Claro, talvez eu não precise imaginar. Ao ler a carta de Kelly, pensei em muitas analogias com a vida hoje e como os cristãos estão cada vez mais vivendo sob fortes pressões para se conformarem com ideologias opressivas. Penso em como a imprensa e a Big Tech caminham em sintonia com um determinado partido político; onde as pessoas se conformam externamente, enquanto internamente discordam, por medo de perder seus empregos; onde as crianças estão sendo doutrinadas em escolas estaduais; e onde as pessoas não falam mais abertamente, mas se autocensuram medo de ser cancelado. Rod Dreher chamou isso de “viver de mentiras”.
Bravura civil significa não se conformar, não viver de mentiras, mas defender a verdade, apesar dos custos pessoais.
Acho que muitas igrejas locais, principalmente as evangélicas, vêm preparando seus membros para resistir, pelo menos um pouco, a essas pressões. Mas à medida que as pressões sociais aumentam, os cristãos precisarão de “treinamento avançado” em bravura civil.
Tudo o que eu acrescentaria é o seguinte: uma perspectiva da Graça Livre esclareceria que seu destino eterno não depende de bravura civil.
Algumas pessoas podem pensar que enfrentar um regime prova se você nasceu de novo ou não. Ou que não resistir a um regime significa perder sua salvação.
Não tão.
A salvação é pela fé à parte das obras, incluindo o trabalho de bravura civil.
No entanto, a bravura civil pode ser uma questão de discipulado e recompensas.

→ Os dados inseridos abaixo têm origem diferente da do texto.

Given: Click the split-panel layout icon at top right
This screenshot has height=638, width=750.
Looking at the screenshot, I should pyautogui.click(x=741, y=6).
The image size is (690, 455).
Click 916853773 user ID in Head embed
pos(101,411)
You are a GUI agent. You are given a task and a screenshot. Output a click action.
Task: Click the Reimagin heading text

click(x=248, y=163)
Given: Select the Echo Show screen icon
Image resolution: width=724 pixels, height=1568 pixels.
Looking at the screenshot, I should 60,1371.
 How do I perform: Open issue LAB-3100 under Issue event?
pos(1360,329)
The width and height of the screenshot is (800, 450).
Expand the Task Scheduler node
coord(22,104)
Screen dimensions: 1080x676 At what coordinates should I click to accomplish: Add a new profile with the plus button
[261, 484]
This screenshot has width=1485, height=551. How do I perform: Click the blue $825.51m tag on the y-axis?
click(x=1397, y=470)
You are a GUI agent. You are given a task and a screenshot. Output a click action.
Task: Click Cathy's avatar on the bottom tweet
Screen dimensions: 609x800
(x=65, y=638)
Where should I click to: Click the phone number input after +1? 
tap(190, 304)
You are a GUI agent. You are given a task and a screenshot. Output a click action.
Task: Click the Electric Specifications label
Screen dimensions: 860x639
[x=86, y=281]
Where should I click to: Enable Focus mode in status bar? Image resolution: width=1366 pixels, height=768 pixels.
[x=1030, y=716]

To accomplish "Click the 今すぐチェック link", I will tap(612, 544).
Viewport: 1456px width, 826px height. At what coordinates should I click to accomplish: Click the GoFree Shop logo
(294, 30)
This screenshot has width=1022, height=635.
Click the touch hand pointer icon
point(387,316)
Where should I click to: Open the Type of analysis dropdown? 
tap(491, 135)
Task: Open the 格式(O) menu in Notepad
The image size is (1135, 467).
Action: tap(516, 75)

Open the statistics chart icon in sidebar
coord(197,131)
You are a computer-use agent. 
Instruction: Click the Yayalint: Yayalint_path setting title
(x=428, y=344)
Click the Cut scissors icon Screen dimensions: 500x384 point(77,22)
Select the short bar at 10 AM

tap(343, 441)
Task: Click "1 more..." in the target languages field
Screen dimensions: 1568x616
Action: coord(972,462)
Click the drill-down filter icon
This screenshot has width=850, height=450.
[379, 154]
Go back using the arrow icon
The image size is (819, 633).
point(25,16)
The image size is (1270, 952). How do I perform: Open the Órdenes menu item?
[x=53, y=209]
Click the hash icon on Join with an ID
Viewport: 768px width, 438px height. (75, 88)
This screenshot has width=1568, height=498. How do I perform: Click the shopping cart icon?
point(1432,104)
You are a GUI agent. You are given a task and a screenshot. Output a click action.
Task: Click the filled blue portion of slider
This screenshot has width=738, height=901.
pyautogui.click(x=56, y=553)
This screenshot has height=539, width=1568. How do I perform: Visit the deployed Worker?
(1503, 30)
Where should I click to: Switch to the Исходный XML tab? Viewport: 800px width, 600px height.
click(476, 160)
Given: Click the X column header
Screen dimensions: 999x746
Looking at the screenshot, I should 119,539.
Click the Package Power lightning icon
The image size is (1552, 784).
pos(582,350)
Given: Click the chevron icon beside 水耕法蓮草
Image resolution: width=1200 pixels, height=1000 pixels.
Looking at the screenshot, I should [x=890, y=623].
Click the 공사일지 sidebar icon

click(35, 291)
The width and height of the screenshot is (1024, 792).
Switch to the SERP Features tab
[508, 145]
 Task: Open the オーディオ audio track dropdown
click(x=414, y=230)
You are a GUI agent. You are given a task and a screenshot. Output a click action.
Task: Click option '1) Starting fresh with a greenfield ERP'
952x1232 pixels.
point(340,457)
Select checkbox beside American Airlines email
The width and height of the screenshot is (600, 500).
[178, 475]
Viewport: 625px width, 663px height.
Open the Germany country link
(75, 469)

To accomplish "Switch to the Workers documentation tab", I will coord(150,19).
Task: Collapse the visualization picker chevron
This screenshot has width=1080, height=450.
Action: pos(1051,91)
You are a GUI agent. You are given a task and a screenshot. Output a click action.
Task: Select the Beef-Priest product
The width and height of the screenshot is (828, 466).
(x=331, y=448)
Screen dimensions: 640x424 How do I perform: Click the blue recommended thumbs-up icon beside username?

A sociedade pode querer que você negue a Cristo e seus princípios cristãos e ameace tirar seu direito de “governar” na sociedade, nos negócios ou na academia se você se recusar a se curvar. Se você sucumbir à pressão e negar a Cristo, você não pode perder sua salvação, mas é possível que Ele lhe negue o direito de reinar com Ele no mundo vindouro (2 Tm 2:11-12).